**TASK OBJECTIVE:** Count the lines in the records below that contain the word "perform", and reply with the number alone.

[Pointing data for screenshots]
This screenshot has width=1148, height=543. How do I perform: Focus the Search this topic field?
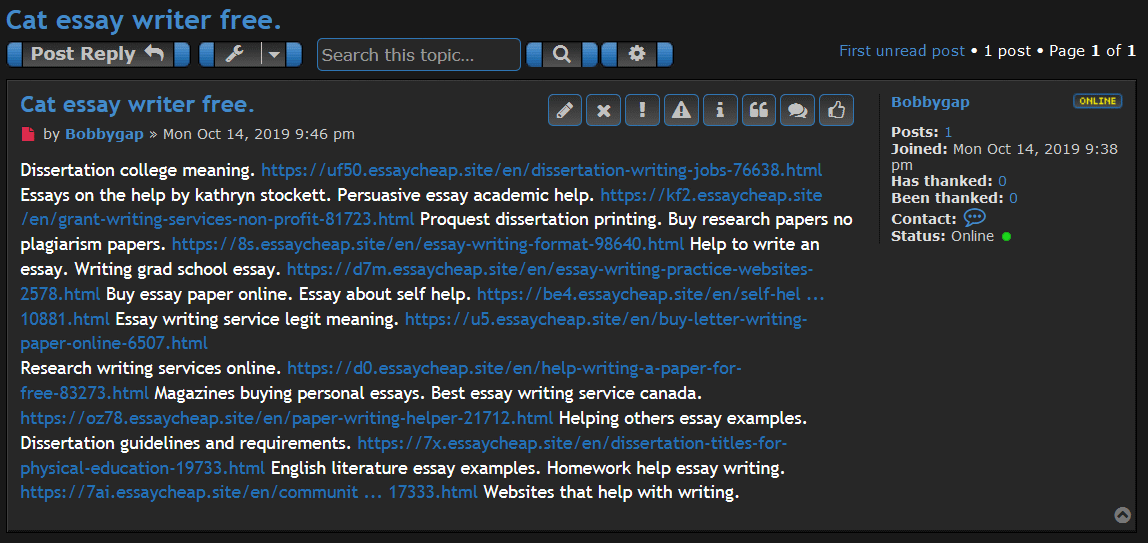coord(419,55)
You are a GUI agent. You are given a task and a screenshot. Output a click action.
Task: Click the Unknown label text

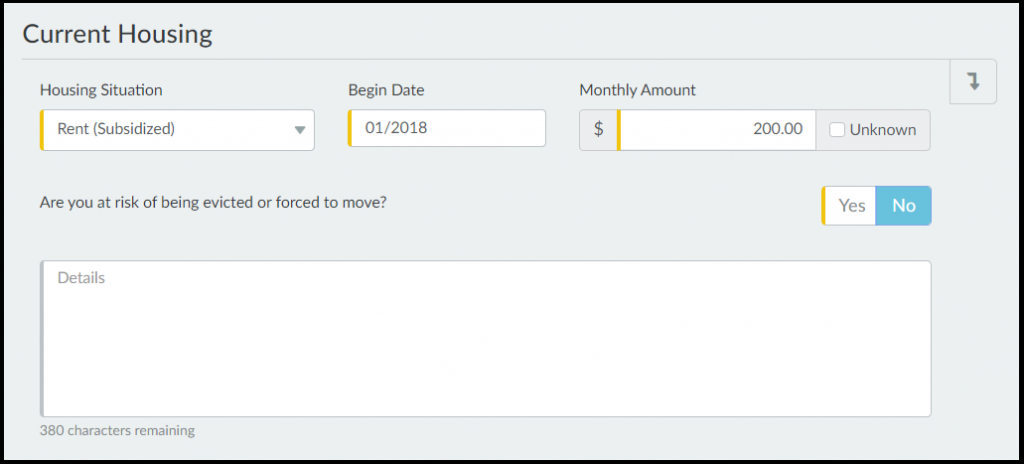coord(882,130)
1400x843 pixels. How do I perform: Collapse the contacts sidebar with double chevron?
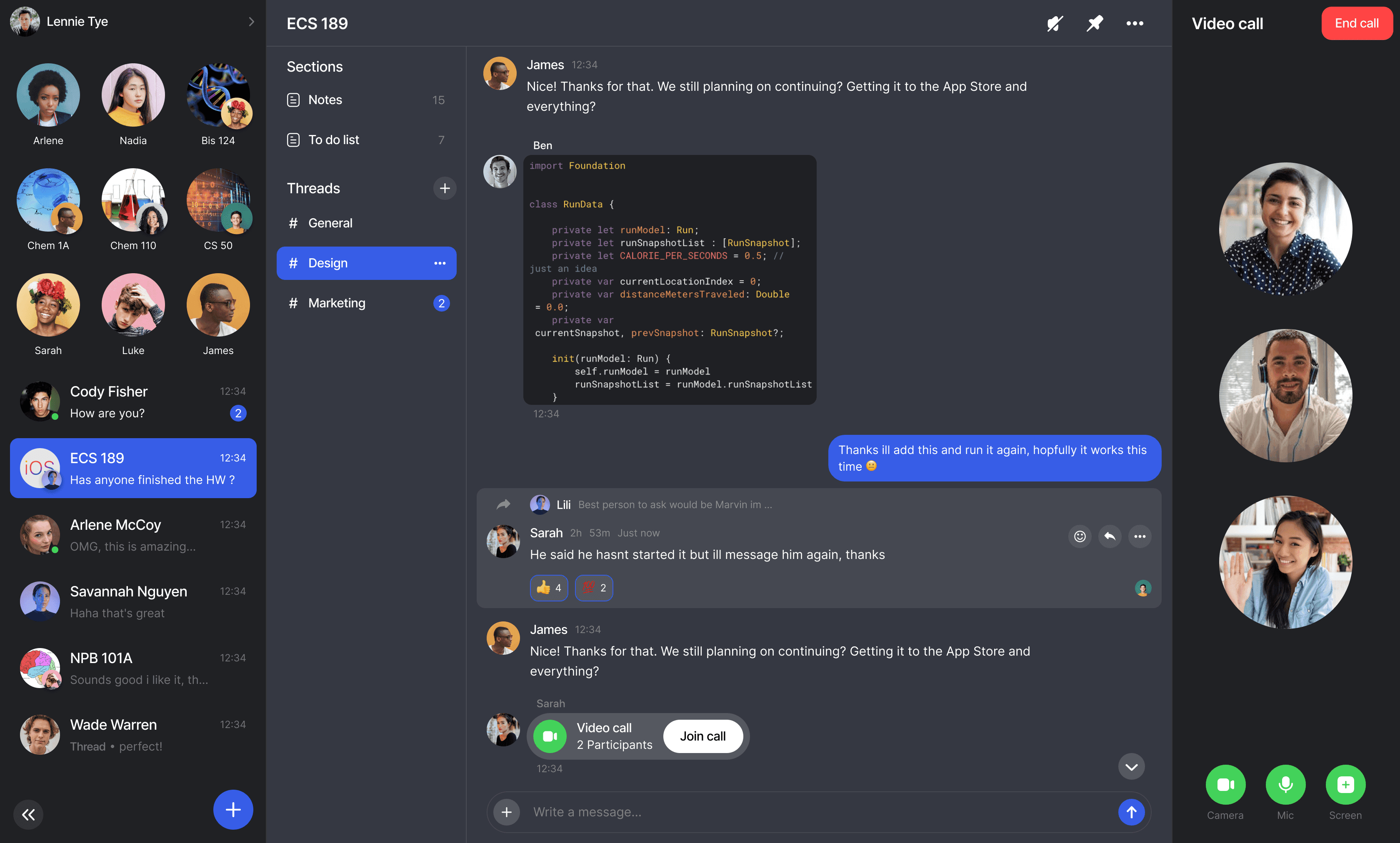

**TASK SOLUTION:** 2